A Sirena estava apresentando nossa família a Ethan. Eu me questionava se ele lembraria de tudo aquilo depois. Eu esperava que não. Tio Barclay estendeu a mão a Ethan, mas recuou quando percebeu o braço dele entrelaçado ao de Ridley. Larkin não pareceu se incomodar com aquilo e passou o próprio braço ao redor do pescoço de Ethan, fazendo uma ilusão de que era uma cobra. O pai dele deu-lhe um sermão e, apenas depois de fingir que tinha olhos amarelos e verticais de uma cobra, Larkin finalmente foi se sentar. Tio M pediu novamente para todos se sentarem.

Eu não conseguia prestar atenção em nada além da minha própria mente querendo machucar de qualquer modo que fosse a minha prima. Resolvi tentar me concentrar na mesa, no jantar. Tudo parecia transbordar de fartura e a Cozinha provavelmente tinha acabado tudo, pois agora colocava mais alimentos a cada piscar de olhos nossos. Filé assado com alecrim, costelas de cordeiro assadas (essa foi difícil para eu carregar), frutas e verduras de todos os tipos, pratos exóticos que não reconheci, peras estavam ao redor de uma ave recheada com molho. Percebi ser um pavão, algo que eu nem sabia ser comestível, por conta das penas enfeitadas na parte de trás. Doces brilhosos em formato de cavalos-marinhos estavam nas bordas das mesas, algo que eu arrumara.

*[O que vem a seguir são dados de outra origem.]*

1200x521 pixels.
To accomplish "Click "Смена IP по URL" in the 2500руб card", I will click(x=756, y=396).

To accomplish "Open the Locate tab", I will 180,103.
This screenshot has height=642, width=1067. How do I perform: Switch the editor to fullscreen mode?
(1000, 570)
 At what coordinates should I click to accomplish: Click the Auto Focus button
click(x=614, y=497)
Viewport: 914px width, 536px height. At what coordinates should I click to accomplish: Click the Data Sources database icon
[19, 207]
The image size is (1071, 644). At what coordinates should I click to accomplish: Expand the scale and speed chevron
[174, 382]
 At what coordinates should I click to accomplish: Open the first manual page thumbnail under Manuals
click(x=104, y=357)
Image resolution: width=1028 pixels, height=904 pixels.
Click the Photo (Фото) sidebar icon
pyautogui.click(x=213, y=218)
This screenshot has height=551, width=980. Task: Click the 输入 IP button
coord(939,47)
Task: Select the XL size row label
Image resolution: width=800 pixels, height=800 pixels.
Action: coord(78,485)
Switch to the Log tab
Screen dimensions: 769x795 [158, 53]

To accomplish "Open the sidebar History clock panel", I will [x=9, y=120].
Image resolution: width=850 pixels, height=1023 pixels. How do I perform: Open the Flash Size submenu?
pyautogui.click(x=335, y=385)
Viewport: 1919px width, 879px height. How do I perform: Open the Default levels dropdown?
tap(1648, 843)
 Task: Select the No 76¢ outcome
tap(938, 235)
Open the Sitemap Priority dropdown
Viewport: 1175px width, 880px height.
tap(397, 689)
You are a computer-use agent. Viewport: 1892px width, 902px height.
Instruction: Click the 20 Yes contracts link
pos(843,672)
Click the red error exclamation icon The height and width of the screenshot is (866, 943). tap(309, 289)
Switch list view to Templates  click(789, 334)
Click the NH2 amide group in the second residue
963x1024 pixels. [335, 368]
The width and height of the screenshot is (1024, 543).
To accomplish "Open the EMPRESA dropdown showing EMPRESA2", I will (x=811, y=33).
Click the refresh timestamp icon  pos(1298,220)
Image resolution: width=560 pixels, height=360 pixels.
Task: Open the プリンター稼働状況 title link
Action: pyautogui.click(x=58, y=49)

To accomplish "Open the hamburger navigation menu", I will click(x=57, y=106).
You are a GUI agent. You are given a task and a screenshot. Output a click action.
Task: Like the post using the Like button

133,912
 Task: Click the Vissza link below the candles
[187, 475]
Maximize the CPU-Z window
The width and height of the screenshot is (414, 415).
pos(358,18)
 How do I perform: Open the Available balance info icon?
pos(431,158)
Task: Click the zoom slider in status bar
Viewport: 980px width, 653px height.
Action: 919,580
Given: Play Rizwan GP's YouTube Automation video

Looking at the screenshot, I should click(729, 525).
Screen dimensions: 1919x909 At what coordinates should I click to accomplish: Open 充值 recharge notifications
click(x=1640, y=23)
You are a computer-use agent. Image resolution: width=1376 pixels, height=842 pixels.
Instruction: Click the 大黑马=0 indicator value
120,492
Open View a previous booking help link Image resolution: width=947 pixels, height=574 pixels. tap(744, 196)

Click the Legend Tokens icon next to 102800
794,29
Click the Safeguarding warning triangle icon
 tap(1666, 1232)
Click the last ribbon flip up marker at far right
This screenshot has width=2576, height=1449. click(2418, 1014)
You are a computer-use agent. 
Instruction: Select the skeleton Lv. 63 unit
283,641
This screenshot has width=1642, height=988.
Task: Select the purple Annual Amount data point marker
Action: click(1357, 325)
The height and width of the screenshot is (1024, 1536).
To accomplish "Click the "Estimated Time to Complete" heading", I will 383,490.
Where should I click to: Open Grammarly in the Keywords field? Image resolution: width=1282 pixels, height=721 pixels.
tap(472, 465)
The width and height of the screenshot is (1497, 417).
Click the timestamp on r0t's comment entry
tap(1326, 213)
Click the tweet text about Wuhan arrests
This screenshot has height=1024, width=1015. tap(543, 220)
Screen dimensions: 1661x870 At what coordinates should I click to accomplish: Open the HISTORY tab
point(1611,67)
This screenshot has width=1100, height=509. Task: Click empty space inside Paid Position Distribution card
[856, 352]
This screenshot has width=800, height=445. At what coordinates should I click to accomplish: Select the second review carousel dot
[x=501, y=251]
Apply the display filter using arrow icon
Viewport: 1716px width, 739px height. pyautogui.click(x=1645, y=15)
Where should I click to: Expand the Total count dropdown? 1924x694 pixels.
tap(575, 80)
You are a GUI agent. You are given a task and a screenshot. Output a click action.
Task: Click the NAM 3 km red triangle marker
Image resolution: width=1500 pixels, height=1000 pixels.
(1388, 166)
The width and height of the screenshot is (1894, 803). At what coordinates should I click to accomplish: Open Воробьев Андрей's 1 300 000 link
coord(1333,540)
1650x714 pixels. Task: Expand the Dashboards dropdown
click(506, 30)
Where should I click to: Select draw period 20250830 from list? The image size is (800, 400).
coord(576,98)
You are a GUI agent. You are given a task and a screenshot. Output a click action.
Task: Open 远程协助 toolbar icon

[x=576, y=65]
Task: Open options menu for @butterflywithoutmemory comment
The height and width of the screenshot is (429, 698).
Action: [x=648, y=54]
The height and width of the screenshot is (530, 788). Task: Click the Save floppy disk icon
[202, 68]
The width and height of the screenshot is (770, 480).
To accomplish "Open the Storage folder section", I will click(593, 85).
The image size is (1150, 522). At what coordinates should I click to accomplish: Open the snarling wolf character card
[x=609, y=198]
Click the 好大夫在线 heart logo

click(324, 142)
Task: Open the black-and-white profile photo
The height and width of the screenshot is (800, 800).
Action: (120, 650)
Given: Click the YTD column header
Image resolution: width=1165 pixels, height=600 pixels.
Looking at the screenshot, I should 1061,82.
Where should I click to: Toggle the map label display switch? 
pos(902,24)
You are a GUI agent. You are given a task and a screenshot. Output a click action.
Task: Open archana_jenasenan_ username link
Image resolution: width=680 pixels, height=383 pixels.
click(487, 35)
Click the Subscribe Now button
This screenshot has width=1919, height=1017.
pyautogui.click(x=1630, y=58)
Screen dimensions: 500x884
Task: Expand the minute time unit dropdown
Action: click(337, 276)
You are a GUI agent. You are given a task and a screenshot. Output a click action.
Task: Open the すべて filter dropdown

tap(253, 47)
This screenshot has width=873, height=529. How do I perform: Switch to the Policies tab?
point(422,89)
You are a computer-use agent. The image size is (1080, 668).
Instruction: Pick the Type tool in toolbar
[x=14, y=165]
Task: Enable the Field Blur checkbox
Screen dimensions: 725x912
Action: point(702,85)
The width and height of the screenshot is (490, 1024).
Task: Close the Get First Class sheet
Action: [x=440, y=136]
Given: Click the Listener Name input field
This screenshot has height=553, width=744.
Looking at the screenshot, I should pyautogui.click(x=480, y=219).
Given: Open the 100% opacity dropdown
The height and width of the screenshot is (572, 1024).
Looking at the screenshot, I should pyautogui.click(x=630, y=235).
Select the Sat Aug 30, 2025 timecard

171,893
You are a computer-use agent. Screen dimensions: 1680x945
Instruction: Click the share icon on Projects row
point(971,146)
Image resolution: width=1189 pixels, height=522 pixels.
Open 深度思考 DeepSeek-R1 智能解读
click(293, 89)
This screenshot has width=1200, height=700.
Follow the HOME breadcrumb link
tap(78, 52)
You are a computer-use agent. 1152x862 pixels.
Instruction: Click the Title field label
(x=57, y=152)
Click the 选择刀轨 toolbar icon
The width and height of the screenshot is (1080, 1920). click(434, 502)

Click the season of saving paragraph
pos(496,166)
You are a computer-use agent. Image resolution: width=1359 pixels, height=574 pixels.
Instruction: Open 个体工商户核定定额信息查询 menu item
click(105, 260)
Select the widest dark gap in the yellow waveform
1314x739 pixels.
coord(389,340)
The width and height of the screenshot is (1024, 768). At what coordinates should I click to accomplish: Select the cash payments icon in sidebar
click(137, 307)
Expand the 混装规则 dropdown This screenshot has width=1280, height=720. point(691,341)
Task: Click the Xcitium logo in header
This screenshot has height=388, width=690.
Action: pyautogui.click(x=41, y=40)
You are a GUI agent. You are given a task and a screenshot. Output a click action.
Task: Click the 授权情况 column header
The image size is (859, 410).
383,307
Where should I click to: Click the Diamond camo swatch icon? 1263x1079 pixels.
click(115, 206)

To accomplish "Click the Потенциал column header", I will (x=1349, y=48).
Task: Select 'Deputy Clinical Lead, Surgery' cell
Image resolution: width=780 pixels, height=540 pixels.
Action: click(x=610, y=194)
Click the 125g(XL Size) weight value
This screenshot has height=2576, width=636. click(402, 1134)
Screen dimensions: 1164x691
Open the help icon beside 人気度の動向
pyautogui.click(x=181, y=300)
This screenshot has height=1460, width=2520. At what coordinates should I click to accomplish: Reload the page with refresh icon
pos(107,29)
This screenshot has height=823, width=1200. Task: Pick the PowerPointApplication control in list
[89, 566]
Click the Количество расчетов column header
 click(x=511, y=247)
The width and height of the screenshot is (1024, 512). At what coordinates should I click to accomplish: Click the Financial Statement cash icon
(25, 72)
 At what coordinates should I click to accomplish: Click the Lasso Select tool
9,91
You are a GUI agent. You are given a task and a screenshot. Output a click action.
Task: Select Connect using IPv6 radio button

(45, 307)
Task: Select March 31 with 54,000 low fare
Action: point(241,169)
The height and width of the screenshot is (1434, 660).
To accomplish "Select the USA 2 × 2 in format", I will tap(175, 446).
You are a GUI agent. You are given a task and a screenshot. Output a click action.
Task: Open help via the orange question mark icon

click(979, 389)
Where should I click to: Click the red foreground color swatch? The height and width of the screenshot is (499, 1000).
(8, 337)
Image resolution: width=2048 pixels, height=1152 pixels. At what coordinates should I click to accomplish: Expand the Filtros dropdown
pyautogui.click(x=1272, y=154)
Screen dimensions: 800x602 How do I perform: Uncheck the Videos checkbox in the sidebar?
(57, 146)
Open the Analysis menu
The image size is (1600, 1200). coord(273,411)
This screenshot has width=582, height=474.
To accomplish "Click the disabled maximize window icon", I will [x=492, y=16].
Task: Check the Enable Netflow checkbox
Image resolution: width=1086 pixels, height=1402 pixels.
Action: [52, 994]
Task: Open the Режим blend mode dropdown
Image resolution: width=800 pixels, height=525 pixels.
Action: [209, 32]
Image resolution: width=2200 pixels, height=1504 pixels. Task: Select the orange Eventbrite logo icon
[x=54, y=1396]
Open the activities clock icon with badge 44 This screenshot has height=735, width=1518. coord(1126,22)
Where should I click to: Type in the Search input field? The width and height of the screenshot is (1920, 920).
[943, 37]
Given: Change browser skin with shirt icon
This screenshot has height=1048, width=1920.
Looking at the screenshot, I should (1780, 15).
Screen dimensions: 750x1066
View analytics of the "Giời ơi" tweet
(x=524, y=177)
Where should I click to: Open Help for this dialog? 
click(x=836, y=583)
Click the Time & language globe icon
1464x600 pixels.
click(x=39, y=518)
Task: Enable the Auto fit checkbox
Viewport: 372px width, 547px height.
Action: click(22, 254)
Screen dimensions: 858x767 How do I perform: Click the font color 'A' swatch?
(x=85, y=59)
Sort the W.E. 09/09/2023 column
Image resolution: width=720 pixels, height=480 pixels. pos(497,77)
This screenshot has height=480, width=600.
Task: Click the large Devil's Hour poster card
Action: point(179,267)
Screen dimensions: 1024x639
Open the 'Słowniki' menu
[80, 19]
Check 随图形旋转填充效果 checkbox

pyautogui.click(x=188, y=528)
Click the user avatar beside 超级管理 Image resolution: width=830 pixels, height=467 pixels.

E que, como se por ironia, era a única coisa sendo realmente devorada ali. Mas por Ridley.

— Cavalos de açúcar! Amo tanto isso! — exclamou animada enquanto colocava mais dois dourados na boca de uma vez.

Tia Del limpou a garganta, incomodada pelos modos da filha na mesa.

Se eu fechasse os olhos e imaginasse Ridley com seus olhos verdes de volta... se imaginasse que nada daquilo estivesse acontecendo... Eu quase podia pensar que era como a última Reunião. Jules não foi Invocada e está bem, está fazendo suas brincadeiras para me fazer rir. Tia Del estava de novo brigando com ela por comer de modo tão mal educado.

Mas eu não fechei os olhos. Tampouco eu imaginei. Jules não existia mais. Ridley tomara conta do seu lugar. Nada nem ninguém poderia mudar isso. Ela não era a minha prima de antes.

E a prova disso estava ali, segurando seu braço.

Ridley olhou para mim, limpando o canto da boca do batom borrado e do açúcar restante dos doces.

— Então prima. — Começou. Agora até sua voz me causava asco. — Algum grandioso plano pro seu aniversário? — questionou e enfiou os dedos no molho do pavão.

Aquela maldita... Ela com certeza sabia que Ethan desconhecia de qualquer coisa que aconteceria no meu aniversário. Ele não sabia nada sobre Invocação de um Conjurador e muito menos sobre Ridley ser das Trevas. Ele só imaginava que tínhamos poderes, não lados.

Minha raiva só aumentava. Tio Macon respondeu por mim.

— Já basta, pode encerrar o assunto. O aniversário de Lena não será um tema de discussão esta noite. — avisou.

Ela apenas sorriu mais com toda a tensão. Ainda comia, sem se importar.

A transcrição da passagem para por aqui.